Thanks for reporting. Let me try adding some overloads quickly to the decorator being used, to see it can silence the warnings. siuba uses generic function dispatch, which python has poor type support for, but we can at least silence warnings with very general overloads.

Related to:

machow commented 1 year ago

I added a quick draft in this PR, but am still seeing the error, so need to dig a bit deeper..! If you have any sense for why it'd still throw pylance errors with these annotations, would love your feedback!

https://github.com/machow/siuba/pull/466

machow commented 1 year ago

@nathanjmcdougall it seems to be working now on this PR: https://github.com/machow/siuba/pull/466 , any chance you can double check?

Should be able to install the PR using...

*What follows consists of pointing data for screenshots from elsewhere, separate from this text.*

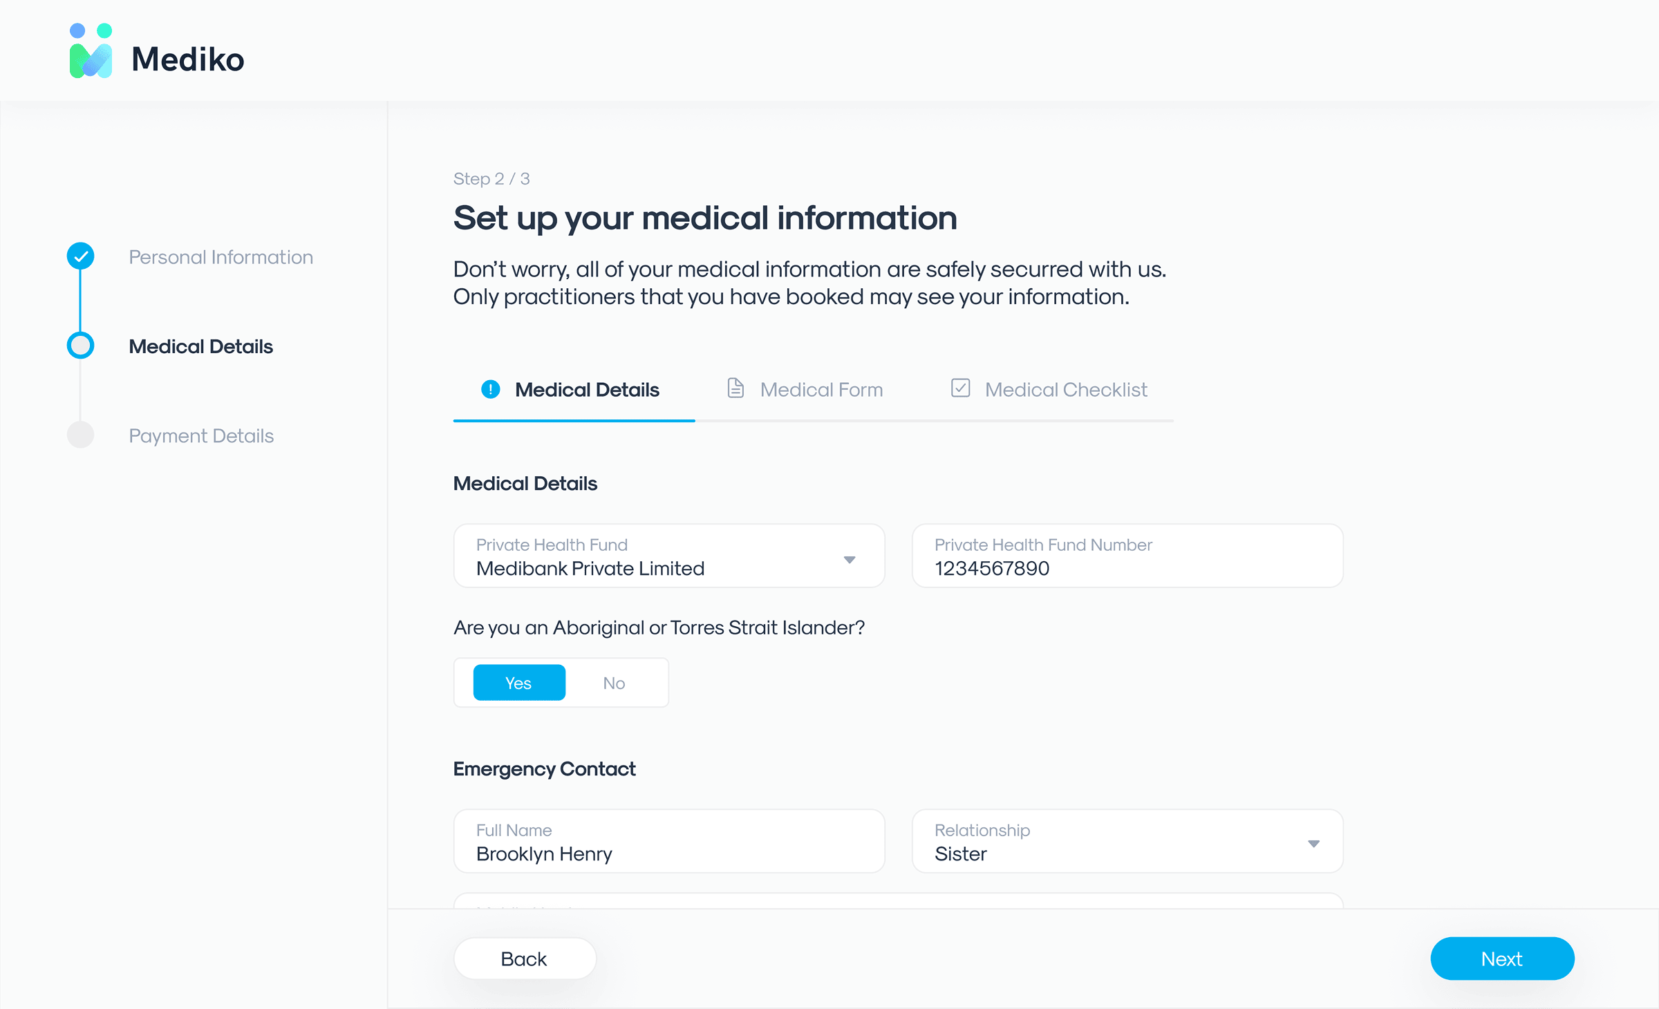Go to Personal Information step label
This screenshot has width=1659, height=1009.
click(221, 257)
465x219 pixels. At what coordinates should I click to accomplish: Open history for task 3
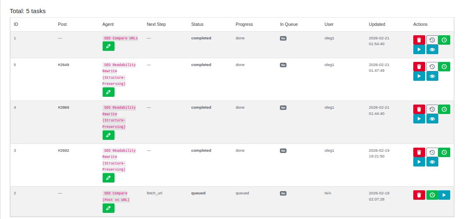(432, 152)
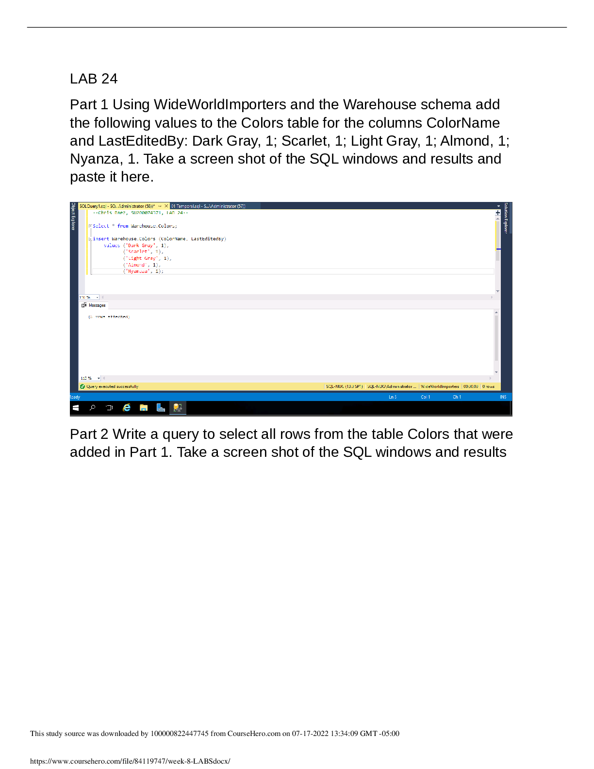Open Server Manager from the taskbar
Screen dimensions: 594x769
click(x=161, y=408)
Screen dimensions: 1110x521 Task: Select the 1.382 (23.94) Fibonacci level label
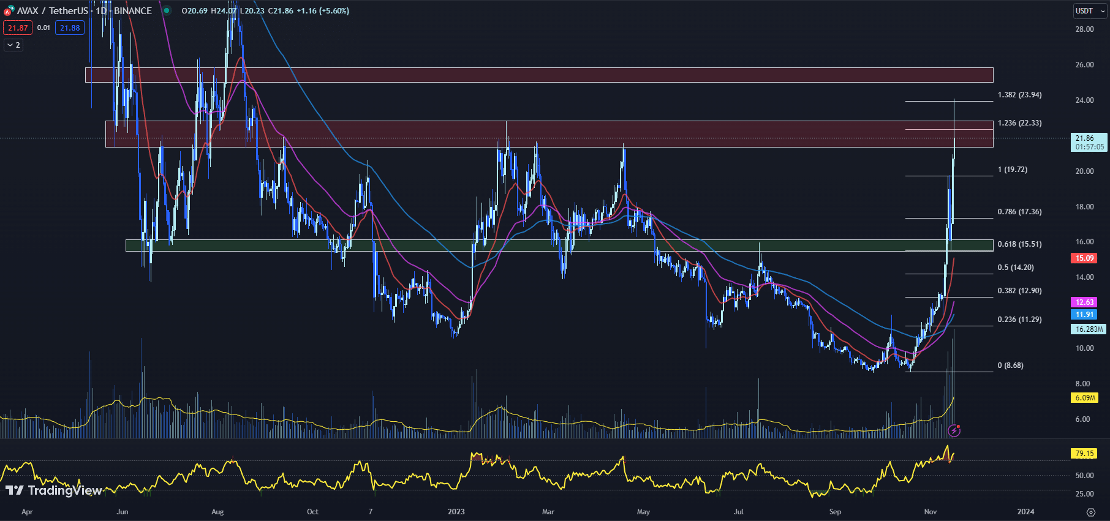1019,95
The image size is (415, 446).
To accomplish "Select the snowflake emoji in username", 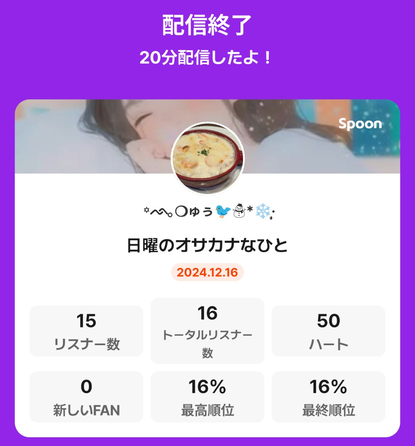I will (x=263, y=211).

pip install git+https://github.com/machow/siuba.git@ux-type-overloads
nathanjmcdougall commented 1 year ago

I've installed that PR branch but unfortunately pylint is still giving errors in the same way. Pylance isn't, although curiously I wasn't able to reproduce the Pylance errors even on the deployed (non-PR) version 0.4.2. It may be that things are fixed from Pylance's perspective. I don't understand Pylance well enough to check that myself.

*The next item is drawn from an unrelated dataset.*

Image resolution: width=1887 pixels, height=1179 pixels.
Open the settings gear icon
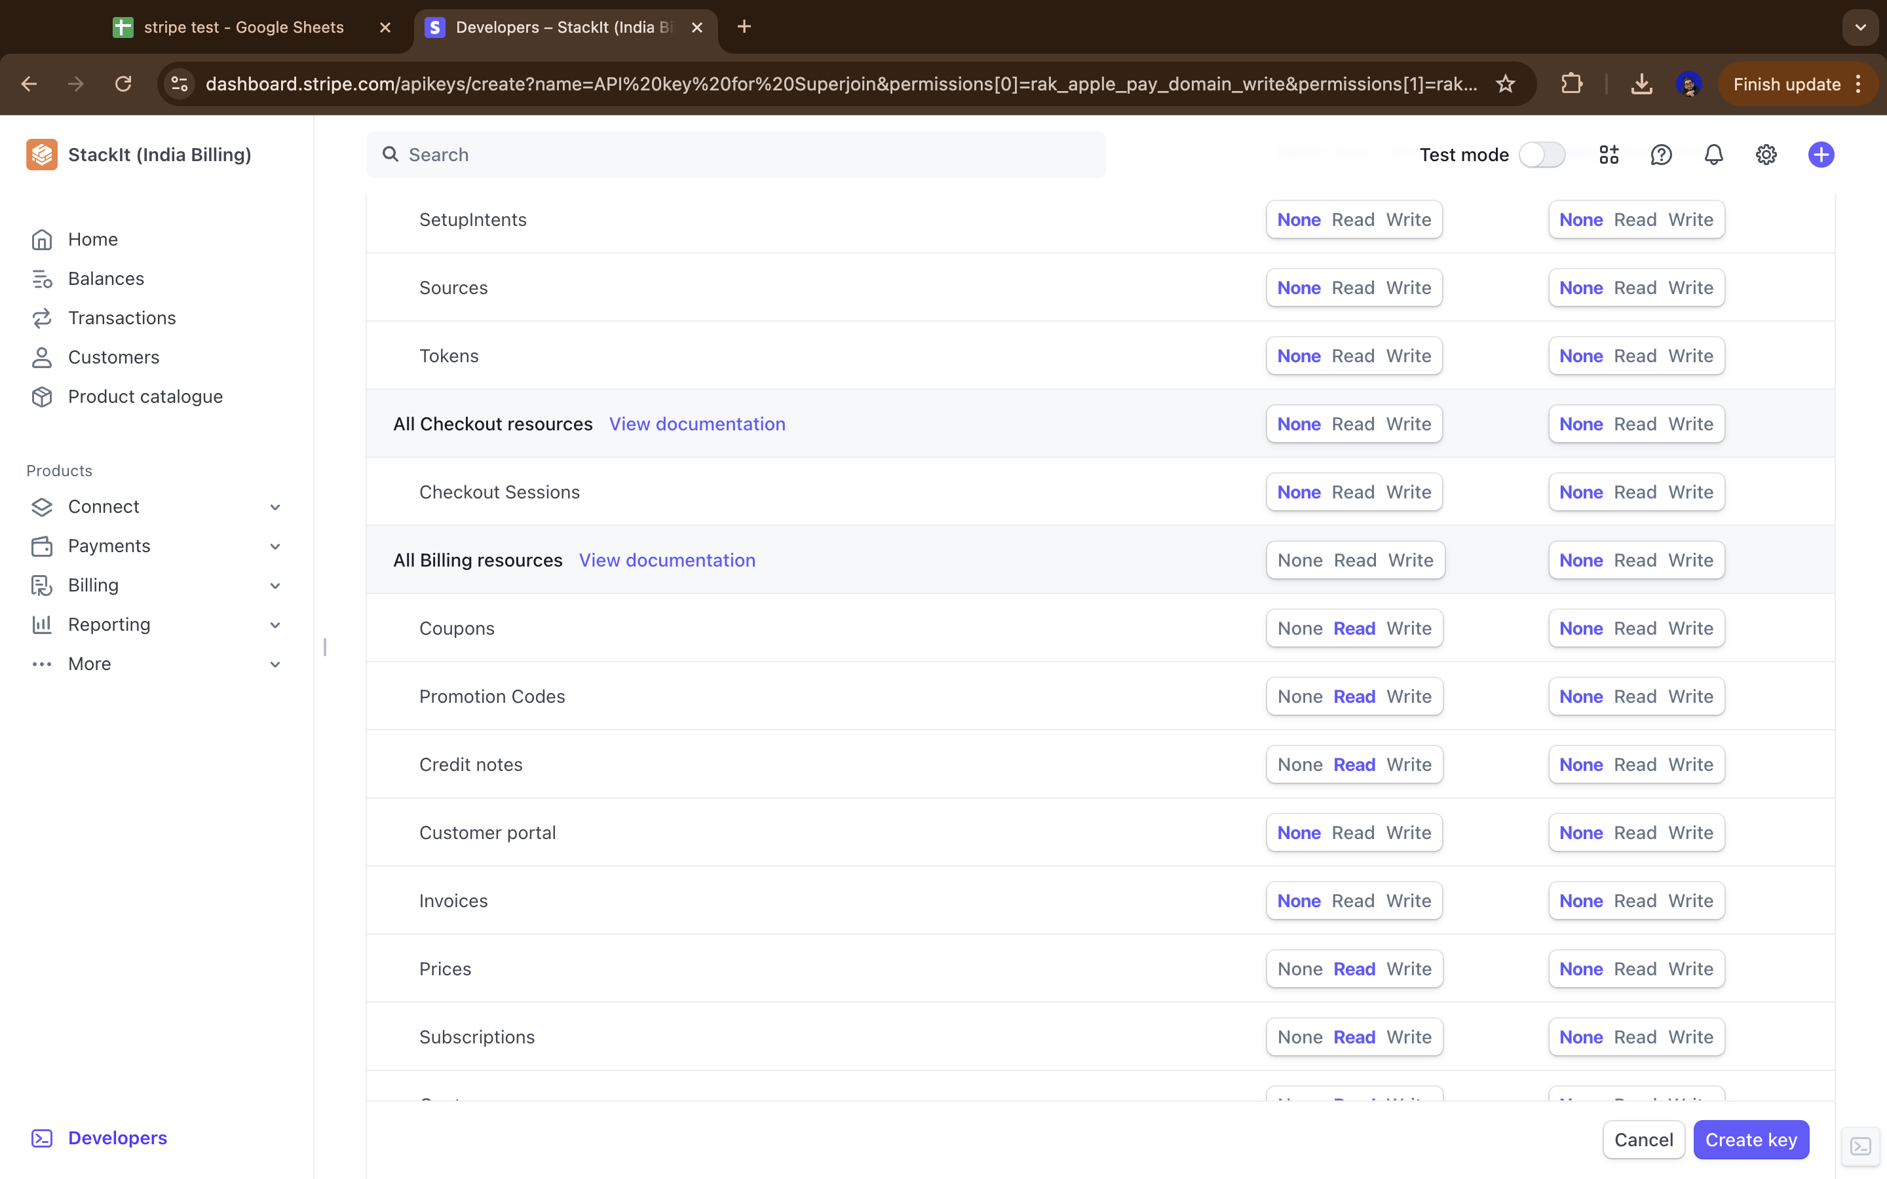pos(1765,154)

As for pylint, looking into it, it seems that pylint has some long-standing limitations when decorators are used: https://github.com/PyCQA/pylint/issues/259

I see two ways forward: make the code a little uglier for the sake of pylint users, or expect pylint users to use a standard bit of configuration when using siuba.

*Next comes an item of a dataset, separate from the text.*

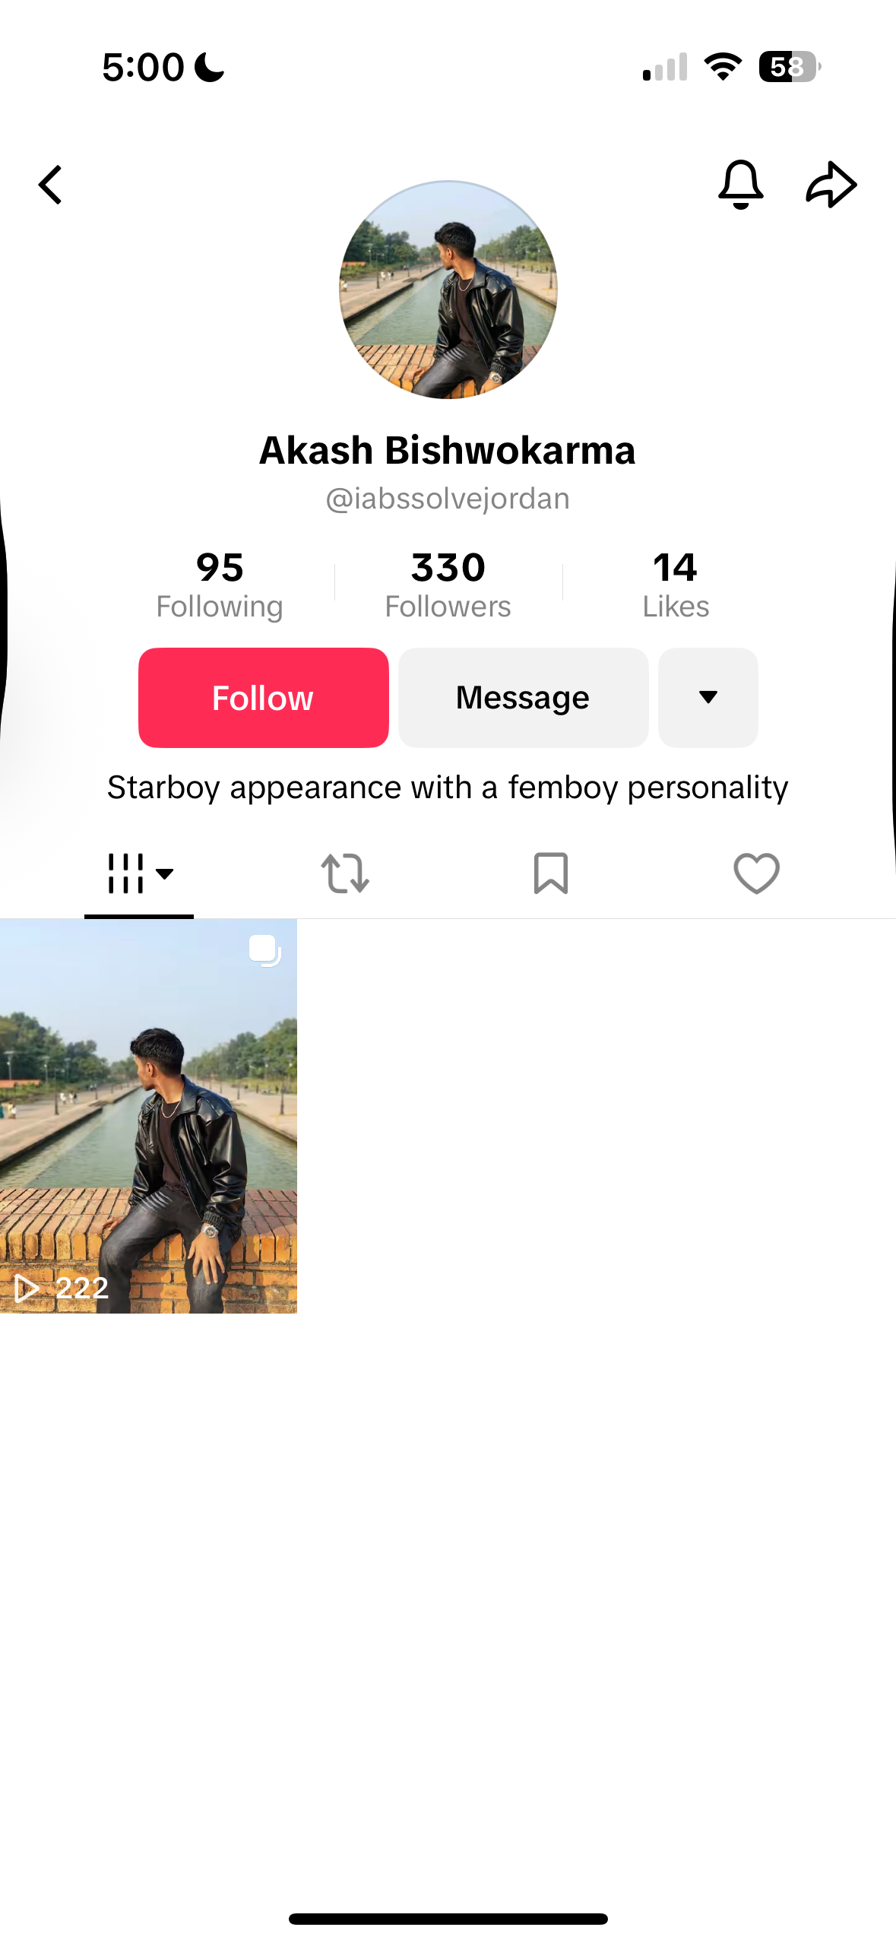Tap the multi-photo indicator on thumbnail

For the first option: A simple workaround I think is just to go through all the verbs with __data as an argument and set a default value of None. Then add a simple check in verb_dispatch which will raise an error if __data is None, i.e. if the verb isn't being used properly and is relying on the default. I've checked and this seems to fix the issue.

There may be other options. One is to not use decorators and just use f = verb_dispatch(DataFrame)(_f), but that's very ugly indeed.

Or, just suggest that siuba users add this pylint configuration which solves the issue:

[tool.pylint.typecheck]
signature-mutators = ["siuba.siu.dispatchers.verb_dispatch"]

If so, it may be good to add some guidance in the documentation for pylint users by compiling some standard configuration options, e.g. also the one here: https://github.com/machow/siuba/issues/464#issuecomment-1357540957

machow commented 1 year ago

Thanks for digging into this! This is a tough one, since it seems like pylint is doing a poor job with this specific type check, and doesn't make full use the overloads.

Adding a new argument is nice as a quick fix, but will make type annotations inside concrete versions less useful, since you'd need to annotate data: None | pd.DataFrame. Part of this is just because verbs are currently defined using the pandas implementations (the initial function wrapped by @verb_dispatch).

I've been wanting to move the initial verb definitions to a module called generics, to decouple from pandas a bit more. I can try that and add a default argument when the generic is defined....

machow commented 1 year ago

@wch pointed out pylint seems to allow plugins. Not sure how they work, but could be another option..